1.  A process called overeruption of the opposing tooth or teeth can occur. This happens because there is no impediment from an opposing tooth as that is now missing. Overeruption of the opposing tooth can occur either with the alveolar bone intact or without the alveolar bone intact.  This causes several problems as follows.

(a)   If significant over eruption of the opposing tooth occurs, this means that it will be problematic to restore the gap in the edentulous area of the mouth.  There will be not enough room to place a tooth of the same size as was lost. You can therefore either accept that a smaller height of tooth will go into the edentulous space as a replacement or you can adjust the opposing tooth which has over erupted to restore the vertical space.  In severe cases where excessive overall reaction has occurred, it can even be necessary to extract the opposing tooth which has over erupted. 
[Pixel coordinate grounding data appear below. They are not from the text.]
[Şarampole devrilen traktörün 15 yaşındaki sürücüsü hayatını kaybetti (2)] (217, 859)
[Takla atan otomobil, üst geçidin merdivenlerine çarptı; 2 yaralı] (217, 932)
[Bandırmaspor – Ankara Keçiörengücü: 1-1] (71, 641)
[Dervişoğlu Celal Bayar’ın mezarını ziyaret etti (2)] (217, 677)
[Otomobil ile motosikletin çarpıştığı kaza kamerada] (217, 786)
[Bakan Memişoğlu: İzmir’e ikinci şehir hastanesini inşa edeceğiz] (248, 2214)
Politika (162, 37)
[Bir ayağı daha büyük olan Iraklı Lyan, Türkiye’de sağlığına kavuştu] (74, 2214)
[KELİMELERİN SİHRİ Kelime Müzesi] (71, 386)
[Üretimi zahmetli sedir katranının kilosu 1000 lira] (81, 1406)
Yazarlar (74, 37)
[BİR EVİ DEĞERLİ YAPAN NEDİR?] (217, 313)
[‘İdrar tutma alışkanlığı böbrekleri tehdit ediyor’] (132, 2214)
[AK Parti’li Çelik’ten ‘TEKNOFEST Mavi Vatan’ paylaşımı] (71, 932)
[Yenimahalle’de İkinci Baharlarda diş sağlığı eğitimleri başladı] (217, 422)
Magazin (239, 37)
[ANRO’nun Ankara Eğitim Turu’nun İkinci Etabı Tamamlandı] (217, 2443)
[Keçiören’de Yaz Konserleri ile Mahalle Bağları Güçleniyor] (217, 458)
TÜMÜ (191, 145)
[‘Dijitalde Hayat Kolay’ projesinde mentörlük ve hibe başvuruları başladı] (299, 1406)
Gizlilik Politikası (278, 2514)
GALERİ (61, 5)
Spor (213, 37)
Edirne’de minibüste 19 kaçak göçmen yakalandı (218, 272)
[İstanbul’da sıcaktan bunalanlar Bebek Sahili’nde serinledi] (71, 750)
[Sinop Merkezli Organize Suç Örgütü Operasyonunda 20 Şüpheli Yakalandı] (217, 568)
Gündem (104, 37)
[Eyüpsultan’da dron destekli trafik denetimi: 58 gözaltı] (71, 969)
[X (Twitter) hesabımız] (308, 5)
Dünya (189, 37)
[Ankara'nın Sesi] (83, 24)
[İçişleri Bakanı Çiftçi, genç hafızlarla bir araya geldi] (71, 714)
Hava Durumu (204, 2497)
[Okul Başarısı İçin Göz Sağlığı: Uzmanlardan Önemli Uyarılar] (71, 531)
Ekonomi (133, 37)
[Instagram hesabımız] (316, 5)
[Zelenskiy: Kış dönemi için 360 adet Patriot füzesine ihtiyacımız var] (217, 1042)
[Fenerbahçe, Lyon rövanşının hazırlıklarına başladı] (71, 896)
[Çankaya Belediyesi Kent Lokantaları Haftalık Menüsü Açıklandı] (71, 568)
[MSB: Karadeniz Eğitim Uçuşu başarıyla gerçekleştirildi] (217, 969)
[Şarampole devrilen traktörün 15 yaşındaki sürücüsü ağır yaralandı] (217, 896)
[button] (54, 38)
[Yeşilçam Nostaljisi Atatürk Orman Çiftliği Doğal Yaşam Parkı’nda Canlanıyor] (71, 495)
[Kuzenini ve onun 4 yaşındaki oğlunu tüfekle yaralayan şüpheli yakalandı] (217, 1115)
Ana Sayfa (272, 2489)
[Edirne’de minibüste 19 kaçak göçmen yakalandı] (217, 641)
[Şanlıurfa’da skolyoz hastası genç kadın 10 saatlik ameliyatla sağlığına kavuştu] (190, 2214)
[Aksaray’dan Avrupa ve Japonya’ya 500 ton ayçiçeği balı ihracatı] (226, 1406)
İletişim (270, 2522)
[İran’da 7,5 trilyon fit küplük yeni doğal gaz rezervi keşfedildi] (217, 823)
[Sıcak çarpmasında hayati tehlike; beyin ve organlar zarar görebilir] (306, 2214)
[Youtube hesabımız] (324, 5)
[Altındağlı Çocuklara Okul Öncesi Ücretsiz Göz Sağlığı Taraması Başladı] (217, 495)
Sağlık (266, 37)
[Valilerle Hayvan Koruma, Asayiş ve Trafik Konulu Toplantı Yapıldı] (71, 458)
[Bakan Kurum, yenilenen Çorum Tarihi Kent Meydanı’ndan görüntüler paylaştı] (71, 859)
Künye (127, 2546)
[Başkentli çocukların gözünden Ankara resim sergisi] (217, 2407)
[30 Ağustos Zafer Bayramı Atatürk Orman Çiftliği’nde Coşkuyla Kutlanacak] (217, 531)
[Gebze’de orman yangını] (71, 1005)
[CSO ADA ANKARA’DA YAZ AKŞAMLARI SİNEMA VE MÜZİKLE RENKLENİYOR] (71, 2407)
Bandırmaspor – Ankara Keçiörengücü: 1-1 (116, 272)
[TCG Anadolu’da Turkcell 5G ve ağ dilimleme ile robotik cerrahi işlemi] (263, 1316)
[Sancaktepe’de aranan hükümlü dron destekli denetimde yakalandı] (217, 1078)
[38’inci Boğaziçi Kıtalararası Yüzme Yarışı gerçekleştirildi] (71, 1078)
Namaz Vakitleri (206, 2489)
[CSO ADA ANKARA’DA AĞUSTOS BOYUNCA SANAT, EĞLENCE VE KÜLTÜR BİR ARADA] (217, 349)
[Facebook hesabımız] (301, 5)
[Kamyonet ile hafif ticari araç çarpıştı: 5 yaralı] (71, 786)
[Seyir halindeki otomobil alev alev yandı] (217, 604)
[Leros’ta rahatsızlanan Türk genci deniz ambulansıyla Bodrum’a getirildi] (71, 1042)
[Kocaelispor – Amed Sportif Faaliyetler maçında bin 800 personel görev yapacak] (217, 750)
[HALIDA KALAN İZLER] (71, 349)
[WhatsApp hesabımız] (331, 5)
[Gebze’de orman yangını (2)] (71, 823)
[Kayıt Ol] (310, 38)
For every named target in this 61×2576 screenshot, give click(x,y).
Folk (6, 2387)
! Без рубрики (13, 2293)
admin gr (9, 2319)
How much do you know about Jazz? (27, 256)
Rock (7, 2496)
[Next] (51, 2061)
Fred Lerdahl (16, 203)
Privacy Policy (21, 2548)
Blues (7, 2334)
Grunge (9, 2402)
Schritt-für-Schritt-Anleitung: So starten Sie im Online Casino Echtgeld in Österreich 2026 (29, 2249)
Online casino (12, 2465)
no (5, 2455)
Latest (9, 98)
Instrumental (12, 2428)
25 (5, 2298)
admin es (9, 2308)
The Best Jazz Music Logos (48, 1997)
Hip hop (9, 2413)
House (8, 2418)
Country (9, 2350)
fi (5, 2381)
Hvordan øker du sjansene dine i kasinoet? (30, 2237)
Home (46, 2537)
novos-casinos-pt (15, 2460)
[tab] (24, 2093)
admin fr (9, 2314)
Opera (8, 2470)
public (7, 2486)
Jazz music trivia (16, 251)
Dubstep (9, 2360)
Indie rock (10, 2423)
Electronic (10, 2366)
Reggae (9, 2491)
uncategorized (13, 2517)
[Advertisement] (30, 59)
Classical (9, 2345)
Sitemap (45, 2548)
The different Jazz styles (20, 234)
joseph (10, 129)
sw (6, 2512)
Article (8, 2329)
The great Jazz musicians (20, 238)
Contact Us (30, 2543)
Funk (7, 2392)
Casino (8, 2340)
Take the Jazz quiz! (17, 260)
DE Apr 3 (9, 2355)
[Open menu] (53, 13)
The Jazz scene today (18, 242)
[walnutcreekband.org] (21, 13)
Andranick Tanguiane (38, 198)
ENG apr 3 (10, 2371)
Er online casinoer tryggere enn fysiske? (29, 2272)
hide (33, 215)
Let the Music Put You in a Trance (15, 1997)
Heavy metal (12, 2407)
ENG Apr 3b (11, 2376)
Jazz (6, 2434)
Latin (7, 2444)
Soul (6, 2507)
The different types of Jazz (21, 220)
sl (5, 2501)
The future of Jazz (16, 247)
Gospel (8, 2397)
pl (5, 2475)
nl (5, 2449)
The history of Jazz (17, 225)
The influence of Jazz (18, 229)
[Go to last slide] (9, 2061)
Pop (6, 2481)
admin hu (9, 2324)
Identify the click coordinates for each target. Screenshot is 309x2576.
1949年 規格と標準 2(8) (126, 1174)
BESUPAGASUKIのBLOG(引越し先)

 Effects on the over erupting tooth include risks of periodontal disease and dental caries. Periodontal disease and caries occurs because of changes to the contact points due to food packing around the open tooth contacts. Furthermore, if any root is exposed, this can make the tooth more vulnerable to dental caries and also periodontal disease from furcation involvement.

2.  The tooth or teeth distal to the gap will tend to tilt or migrate mesially.  This has the effect of reducing the width of the edentulous space and creating problems in restoring the gap using teeth or tooth of the same dimensions as there was originally.  As above, one can either accept a reduced gap or one can try to restore the gap by modifying the tooth/teeth which are encroaching the edentulous  space.

The width of the edentulous space is reduced by either the tooth tilting so that the crown tilts but the root is still in the same position or the whole tooth can migrate.

As above, common problems arise because the tooth which has moved can be more susceptible to dental caries and periodontal disease. Susceptibility to dental caries and or periodontal disease is increased due to food packing around open contact points.

Additionally, it is not uncommon to find that occlusal changes are now created such as premature occlusal contacts and an unbalanced bite.

As part of restoring the gap with either a bridge or an implant, one also has to address the occlusion so that the occlusion is free from interferences and is balanced. Occclusal interferences and premature contacts can cause mandibular deviations and also excessive strains on the TMJ. Likewise, it can cause the  periodontal ligament of a particular tooth to respond by thickening and widening resulting in clinical mobility.